▸ EXCERPT PROVIDED:
It isn't that I don't trust him, I don't trust the rest of the world.

So yeah. It's been a hell of a ride here since the end of football season. And I'm hoping things start to brighten.

If this week is any indication, I think it is.


In conclusion, I know this is probably flat out boring yawn fest to some of you. "That's what you get for being a breeder," right? Yeah. That's what I get. I know. I wanted kids. I love my kids. And whinging about them on the intertoobs is hardly entertaining. So apologies to those of you who come here for something insightful or interesting. Our regular programming will resume eventually.

It also may explain to some of you who feel I'm always there for you why I haven't been. Yes, your lives suck. Suck really bad. And yes, I'm usually the one who will hold your hand and tell you that it's going to be okay. I honestly believe it will. But if I've been distant, or unsupportive and you feel I've been kind of a bitch or cold, well... my perfect fucking life isn't exactly perfect. Is it. No. So be patient with me. It'll get better and soo enough I'll be there to listen a little harder, answer more emails, give that shoulder and possibly make you laugh. It's not about me not liking you or wanting to be with you. It is just about me needing to fix some things here. Please don't take it personally.

I'll leave you with this:

And all shall be well, and all shall be well, and all manner of things shall be well...

▸ CHECK YOUR UNDERSTANDING:
a: Reproduce word for word the stretch of the blog excerpt from "It isn't that" through "start to brighten.".
b: Decide whether each statement agrees with the blog excerpt. Answer yes or no, and quote the words that settle it. (i) The writer finds complaining about the kids online entertaining. (ii) The writer asks readers not to take the distance personally. (iii) Things have been rough since the end of football season.
c: In the blog excerpt, what does the writer say they wanted?

▸ EXERCISE DATA:
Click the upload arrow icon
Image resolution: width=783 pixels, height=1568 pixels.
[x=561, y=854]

--

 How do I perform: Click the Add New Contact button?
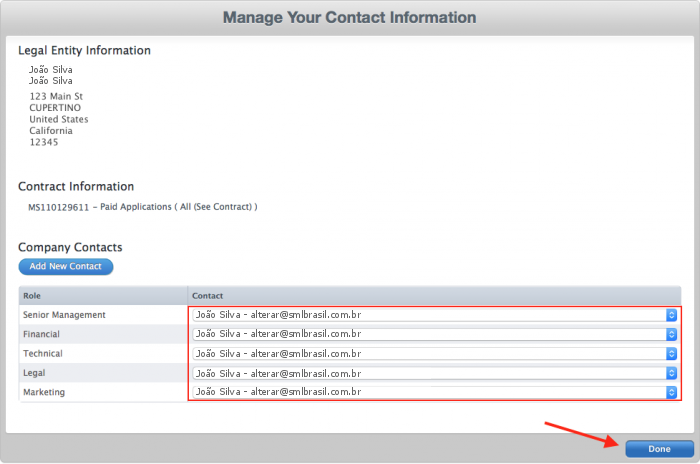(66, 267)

▸ RESPONSES TO THE EXERCISE:
a:
It isn't that I don't trust him, I don't trust the rest of the world.

So yeah. It's been a hell of a ride here since the end of football season. And I'm hoping things start to brighten.

b:
(i) No: "And whinging about them on the intertoobs is hardly entertaining."
(ii) Yes: "Please don't take it personally."
(iii) Yes: "It's been a hell of a ride here since the end of football season."

c: Kids.